Here’s what we know about it so far:
- It’s a one year, renewable visa.
- ER visa holders will not require a work permit.
- In order to apply for an ER retirement visa, foreigners will need to show proof of financial stability and retiree status from their home country.
- Those on the retirement visa, like other foreigners, will not be allowed to purchase houses or land.
Here’s what we don’t know:
- How much the retirement visa will cost.
- If there is a minimum age requirement to apply for the visa.
- What constitutes financial stability and how it will be proven. Malaysia requires $37,000 in a local bank, and double that for applicants under 50 years old. Thailand requires $22,000 in a Thai bank.
- What constitutes retirement status and what will be required to prove it. I would assume this would be a pension or social security, which would limit the applicant pool — at least for Americans — to the few professions that offer pensions these days, or those over 65.
- Whether those on the visa are allowed to do part-time work, and if they will require a work permit to do so.
- Whether it will be possible to get the visa on arrival, or if it will require visiting an embassy or getting an “ordinary” visa and converting it once in-country.
So, is the Cambodia retirement visa worth it?
Right now, the answer would appear to be no. The one benefit is that the work permit requirement is waived, but since for the most part they only been requiring it for those working at large companies, most retirees have not been affected by the requirement.

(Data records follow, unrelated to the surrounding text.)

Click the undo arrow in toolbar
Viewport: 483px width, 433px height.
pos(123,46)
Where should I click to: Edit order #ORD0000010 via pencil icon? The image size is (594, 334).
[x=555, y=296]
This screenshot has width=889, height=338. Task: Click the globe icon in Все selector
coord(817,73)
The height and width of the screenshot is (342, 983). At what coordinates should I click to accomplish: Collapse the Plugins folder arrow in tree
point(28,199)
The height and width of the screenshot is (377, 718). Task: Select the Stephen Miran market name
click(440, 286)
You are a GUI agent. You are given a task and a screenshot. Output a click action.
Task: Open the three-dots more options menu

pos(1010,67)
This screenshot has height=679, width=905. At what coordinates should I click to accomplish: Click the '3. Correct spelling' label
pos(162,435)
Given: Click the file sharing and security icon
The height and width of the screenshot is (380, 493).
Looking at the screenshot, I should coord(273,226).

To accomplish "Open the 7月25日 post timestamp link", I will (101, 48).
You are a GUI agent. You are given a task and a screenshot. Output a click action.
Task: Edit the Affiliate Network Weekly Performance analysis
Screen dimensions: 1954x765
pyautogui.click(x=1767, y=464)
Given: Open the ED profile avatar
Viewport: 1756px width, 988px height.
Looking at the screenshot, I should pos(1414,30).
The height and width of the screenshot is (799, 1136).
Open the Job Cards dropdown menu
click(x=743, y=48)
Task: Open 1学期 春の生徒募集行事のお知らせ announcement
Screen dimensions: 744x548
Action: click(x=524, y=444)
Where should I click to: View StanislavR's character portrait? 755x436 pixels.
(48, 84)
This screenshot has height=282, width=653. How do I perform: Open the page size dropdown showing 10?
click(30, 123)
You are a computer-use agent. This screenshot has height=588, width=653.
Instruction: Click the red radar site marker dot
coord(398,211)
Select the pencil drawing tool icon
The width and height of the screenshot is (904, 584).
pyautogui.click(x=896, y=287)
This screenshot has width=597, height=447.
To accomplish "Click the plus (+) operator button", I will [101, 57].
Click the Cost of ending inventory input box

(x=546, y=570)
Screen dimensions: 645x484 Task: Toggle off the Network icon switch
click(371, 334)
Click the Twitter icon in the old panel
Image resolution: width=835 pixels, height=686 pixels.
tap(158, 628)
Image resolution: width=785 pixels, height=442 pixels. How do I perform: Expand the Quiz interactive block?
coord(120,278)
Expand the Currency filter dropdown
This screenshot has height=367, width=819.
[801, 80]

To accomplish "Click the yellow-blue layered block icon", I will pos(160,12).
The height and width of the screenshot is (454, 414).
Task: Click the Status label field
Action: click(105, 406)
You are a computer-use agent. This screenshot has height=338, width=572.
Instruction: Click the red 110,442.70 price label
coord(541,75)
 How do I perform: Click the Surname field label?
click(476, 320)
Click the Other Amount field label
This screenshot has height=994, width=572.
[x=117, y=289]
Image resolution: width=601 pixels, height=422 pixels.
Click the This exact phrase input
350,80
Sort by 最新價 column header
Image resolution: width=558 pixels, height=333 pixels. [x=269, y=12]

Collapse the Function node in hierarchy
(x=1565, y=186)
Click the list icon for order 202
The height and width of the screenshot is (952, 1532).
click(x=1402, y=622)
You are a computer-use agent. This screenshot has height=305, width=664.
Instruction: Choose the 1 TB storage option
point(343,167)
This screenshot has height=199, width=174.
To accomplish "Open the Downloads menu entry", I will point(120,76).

The downside of the retirement visa is requiring proof of financial stability and retiree status. Many may feel uncomfortable providing the Cambodian government the details of their bank accounts and savings in their home country, and probably for good reason. All worldwide income is taxable in Cambodia for those who spend more than 182 days per year in the country. Although it’s not clear if pensions are included, reporting those pensions may open retirees up to Cambodia tax obligations. Proving retirement status might be difficult, depending on your own personal circumstances.
Malaysia has a robust retirement visa, called the ‘Malaysia My Second Home’ program. Although it requires a sizeable deposit in a Malaysian bank, the visa is ten years and allows visa holders to purchase residential homes, as well as providing a national identity card. Any income received outside of Malaysia is not taxable.
By contrast, as it’s currently announced the Cambodia retirement visa grants holders no specific rights. For those looking for a proper retirement (as opposed to day-drinking at Golden Sorya Mall), it is a big risk to sell their home and uproot their lives for a year-long visa and no guarantees that the visa program will continue or that individual visas will be extended.
On the other hand, if the requirement for work permits become universally required in the future, Cambodia’s retirement visa might be a good bet for those who qualify. And, it’s very possible that the terms of the retirement visa may change in the coming weeks and months, as they iron out the kinks and see how many foreigners apply.